Return the following from the records below: each line, word for word, starting with the line that contains "This screenshot has width=858, height=490." and going on through the line that contains "You are a computer-use agent. Screen", with nothing outside that range.

Dataset entries:

========================

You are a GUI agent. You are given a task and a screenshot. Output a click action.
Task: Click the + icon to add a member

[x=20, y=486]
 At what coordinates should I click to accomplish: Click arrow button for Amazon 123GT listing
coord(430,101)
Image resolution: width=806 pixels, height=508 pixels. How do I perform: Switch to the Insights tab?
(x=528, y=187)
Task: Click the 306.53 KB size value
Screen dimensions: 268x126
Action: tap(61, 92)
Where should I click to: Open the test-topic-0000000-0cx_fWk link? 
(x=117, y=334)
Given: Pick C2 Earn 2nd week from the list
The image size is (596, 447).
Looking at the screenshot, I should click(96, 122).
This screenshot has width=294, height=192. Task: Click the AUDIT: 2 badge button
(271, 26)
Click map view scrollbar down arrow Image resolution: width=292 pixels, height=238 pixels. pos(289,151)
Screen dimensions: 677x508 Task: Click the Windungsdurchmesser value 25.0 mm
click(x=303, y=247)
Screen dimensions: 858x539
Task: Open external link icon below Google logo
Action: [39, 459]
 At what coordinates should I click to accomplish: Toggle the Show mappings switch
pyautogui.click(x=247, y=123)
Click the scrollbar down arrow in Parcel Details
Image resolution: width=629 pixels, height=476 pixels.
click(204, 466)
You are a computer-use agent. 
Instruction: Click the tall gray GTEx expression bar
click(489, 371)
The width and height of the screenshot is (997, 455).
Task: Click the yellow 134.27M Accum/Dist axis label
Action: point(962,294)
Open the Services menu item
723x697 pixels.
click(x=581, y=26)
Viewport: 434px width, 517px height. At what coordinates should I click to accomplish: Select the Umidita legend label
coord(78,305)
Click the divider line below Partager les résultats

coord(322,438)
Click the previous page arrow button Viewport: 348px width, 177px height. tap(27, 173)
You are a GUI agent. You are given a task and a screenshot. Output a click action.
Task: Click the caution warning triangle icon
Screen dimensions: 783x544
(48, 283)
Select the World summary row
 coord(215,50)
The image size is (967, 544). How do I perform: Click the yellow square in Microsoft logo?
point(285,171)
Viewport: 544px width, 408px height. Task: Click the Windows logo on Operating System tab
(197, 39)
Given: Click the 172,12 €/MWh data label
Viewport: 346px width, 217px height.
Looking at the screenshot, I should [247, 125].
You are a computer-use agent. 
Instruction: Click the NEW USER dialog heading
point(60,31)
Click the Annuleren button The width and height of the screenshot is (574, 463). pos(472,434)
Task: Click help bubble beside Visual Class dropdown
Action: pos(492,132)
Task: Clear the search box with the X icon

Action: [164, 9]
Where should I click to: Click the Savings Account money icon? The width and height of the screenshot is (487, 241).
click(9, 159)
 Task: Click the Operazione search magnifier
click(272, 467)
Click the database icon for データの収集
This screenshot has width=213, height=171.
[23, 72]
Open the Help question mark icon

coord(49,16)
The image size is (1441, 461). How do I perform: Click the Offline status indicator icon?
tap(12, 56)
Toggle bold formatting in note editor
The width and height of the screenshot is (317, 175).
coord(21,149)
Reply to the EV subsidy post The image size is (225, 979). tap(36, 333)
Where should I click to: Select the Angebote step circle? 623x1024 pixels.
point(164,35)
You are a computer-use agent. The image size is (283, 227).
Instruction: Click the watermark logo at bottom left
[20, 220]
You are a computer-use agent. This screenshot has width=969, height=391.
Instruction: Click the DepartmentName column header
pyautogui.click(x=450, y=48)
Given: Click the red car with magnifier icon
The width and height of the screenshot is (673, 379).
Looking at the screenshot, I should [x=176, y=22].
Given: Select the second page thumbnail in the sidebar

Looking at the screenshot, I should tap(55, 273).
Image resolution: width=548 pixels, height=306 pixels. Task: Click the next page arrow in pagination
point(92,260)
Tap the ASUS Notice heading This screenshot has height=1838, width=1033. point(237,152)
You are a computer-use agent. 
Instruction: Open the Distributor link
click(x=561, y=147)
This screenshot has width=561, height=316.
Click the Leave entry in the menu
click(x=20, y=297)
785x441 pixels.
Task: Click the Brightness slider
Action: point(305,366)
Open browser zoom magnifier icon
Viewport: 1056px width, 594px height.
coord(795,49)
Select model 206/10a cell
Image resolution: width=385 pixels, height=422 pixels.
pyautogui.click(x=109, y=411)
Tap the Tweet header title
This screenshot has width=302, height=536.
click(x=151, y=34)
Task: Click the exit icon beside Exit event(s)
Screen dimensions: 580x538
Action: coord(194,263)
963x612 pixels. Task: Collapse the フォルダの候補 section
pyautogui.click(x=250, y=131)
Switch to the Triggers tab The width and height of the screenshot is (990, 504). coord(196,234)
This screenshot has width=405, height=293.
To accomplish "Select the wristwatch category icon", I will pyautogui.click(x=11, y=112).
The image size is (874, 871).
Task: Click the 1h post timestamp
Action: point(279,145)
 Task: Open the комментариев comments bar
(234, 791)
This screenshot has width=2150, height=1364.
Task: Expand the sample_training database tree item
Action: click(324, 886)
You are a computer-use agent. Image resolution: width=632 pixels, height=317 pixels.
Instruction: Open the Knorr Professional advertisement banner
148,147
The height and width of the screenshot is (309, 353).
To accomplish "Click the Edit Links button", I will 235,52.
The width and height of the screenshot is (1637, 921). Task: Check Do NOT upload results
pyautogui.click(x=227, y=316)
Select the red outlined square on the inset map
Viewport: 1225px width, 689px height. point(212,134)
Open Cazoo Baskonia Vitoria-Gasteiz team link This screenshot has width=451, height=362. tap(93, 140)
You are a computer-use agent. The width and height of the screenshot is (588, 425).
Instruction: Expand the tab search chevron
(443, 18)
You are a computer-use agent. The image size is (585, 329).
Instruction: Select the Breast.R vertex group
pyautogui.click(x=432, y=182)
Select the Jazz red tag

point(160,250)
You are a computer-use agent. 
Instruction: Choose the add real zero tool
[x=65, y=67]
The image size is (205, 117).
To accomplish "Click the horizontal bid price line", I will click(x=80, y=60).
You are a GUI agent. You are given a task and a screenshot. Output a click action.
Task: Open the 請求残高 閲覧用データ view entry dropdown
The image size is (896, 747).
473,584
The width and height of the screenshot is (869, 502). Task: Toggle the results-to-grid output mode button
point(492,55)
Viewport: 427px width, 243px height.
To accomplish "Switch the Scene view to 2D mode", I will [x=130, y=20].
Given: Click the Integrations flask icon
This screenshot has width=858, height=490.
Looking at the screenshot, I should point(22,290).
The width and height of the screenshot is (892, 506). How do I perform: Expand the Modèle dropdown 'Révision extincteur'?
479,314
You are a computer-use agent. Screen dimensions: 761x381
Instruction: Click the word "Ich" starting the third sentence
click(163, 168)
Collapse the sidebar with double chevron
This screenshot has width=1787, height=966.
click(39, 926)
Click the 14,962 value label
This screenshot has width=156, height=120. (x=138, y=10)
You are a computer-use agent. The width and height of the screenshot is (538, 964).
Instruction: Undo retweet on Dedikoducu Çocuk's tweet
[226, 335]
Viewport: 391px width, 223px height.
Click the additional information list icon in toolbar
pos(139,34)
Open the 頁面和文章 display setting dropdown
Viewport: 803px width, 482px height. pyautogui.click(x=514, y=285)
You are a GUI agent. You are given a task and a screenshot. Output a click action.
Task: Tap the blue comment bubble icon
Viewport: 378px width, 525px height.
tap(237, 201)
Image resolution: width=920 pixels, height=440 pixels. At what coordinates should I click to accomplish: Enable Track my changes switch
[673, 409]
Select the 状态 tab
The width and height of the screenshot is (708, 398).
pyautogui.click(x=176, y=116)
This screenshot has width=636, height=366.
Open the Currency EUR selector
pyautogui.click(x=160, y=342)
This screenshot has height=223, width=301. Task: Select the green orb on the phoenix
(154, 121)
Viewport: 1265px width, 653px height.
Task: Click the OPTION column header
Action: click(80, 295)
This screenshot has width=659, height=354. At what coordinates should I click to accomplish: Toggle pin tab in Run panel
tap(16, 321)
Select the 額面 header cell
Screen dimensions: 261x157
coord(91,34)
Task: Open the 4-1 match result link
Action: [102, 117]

========================

■ **ANSWER SECTION**
This screenshot has width=858, height=490.
Looking at the screenshot, I should point(22,290).
The width and height of the screenshot is (892, 506). How do I perform: Expand the Modèle dropdown 'Révision extincteur'?
479,314
You are a computer-use agent. Screen dimensions: 761x381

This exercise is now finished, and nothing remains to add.